The scientific and technical hurdles are daunting enough, but Lynch also worries about cultural and organizational barriers that could make it more difficult for these organs to be accepted here than they are in other countries. In the United States, for example, surgeons can’t recover organs from someone who has died without their advance consent and/or the consent of the family. In Spain, on the other hand, the body of a dead person belongs to the state and consent for organ donation is assumed, unless someone opts out in advance.

Lynch says the transplant community is just beginning to consider important questions, such as: How many institutions will take the risk of transplanting donor organs that have been evaluated out of the body? How should this expanded pool of organs be shared? How will we pay for this new ex vivo technology? It costs $10,000 to $20,000 per perfusion and, as Lynch points out, the lungs don’t have medical insurance.

Resolving these complex cultural and economic issues will not be easy, but it’s time to get started, because one fact is clear: After decades of hard work and millions of research dollars invested in ECLS technology, we are closer than ever to the day when no one needs to die for lack of a donor organ. Making that day a reality, with approaches like ex vivo lung perfusion, would be a fitting legacy to the journey Bartlett and his colleagues began in the 1960s. [M]

The Future of Life Support

Thirty-four years of research in the U-M’s ECLS lab have generated many new applications for ECMO. Industrial partners have collaborated with researchers to develop next-generation ECMO machines that are simpler, safer and easier to use.

Today, researchers are using this advanced ECMO-based technology to support lungs, hearts, livers, kidneys and other organs outside the body for extended periods of time.

Several innovative research projects are currently underway in the ECLS lab:
• Only about 5 percent of people who go into cardiac arrest in an emergency room or hospital survive without major brain damage. Studies have shown that adding ECMO to CPR can increase survival rates to 40 percent. Emergency medicine physicians at U-M are developing an ECMO/ CPR protocol and training materials for physicians and nurses to use in an emergency. The goal is to get cardiac arrest patients on ECMO immediately so more patients can survive and recover.

• UMHS has extensive experience in using ECMO to maintain the abdominal organs of brain-dead patients after life support is withdrawn. This use of ECMO allows physicians to preserve the patient’s kidneys, liver, pancreas and lungs for several hours after all heart and brain activity has stopped. This gives the family and transplant team more time to make arrangements for organ donation and may improve the outcome of organs that are donated under these circumstances.

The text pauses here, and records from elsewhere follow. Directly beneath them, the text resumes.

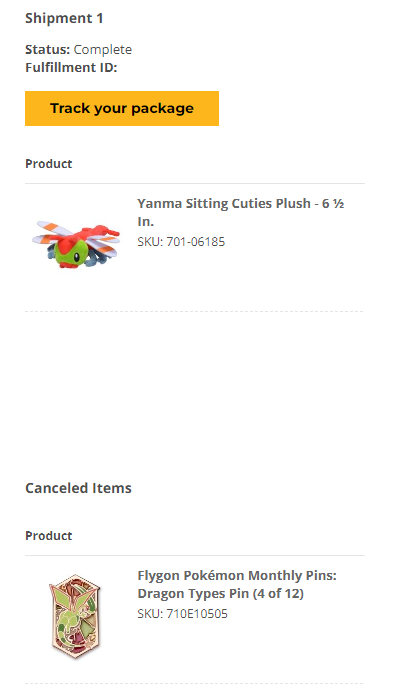Click the green face of Yanma plush

coord(71,254)
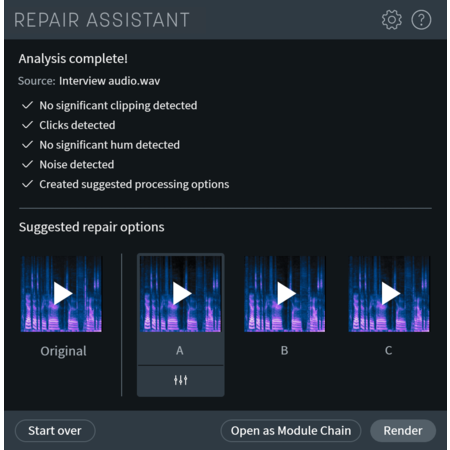Click the Noise detected checkmark item
Viewport: 450px width, 450px height.
pos(68,164)
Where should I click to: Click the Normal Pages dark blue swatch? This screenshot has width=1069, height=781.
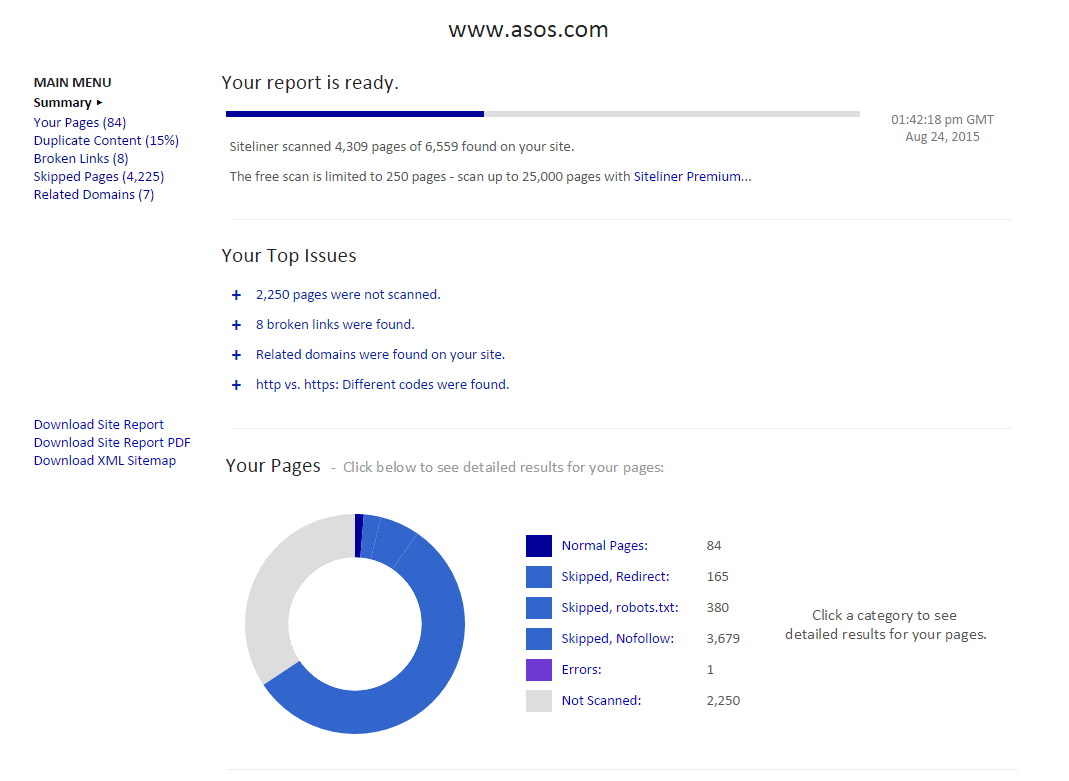(539, 546)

• Bartlett and Mark Meyerhoff, Ph.D., the Philip J. Elving Collegiate Professor of Chemistry, have discovered a molecule that prevents blood platelets from sticking to the surface of plastic devices. This discovery could solve one of ECMO’s biggest problems – the fact that blood will clot when it touches an artificial surface, like the plastic tubing used to connect patients to an ECMO machine. Patients on ECMO take anticoagulant drugs to prevent clot formation, but these drugs increase the risk of uncontrolled bleeding. Bartlett hopes that polymers seeded with the new molecule will be available for clinical applications within two or three years.

• The artificial placenta is a new application of ECMO-based technology that’s still in the animal research stage. The device could one day help premature infants who are born before their lungs develop. Today, these tiny premies must be intubated to force oxygen into their immature lungs, which can cause severe side effects. The artificial placenta reproduces normal fetal blood circulation by bypassing undeveloped lungs completely – pumping oxygenated blood directly to the heart.

• Finding the right donor heart for transplant is hard enough with an adult patient, but finding the right pediatricsized heart in time to save a sick child’s life is even more difficult. U-M pediatric cardiologists hope to use ex vivo technology to extend the time hearts can be maintained outside the body giving them more time to locate the best match for a heart transplant.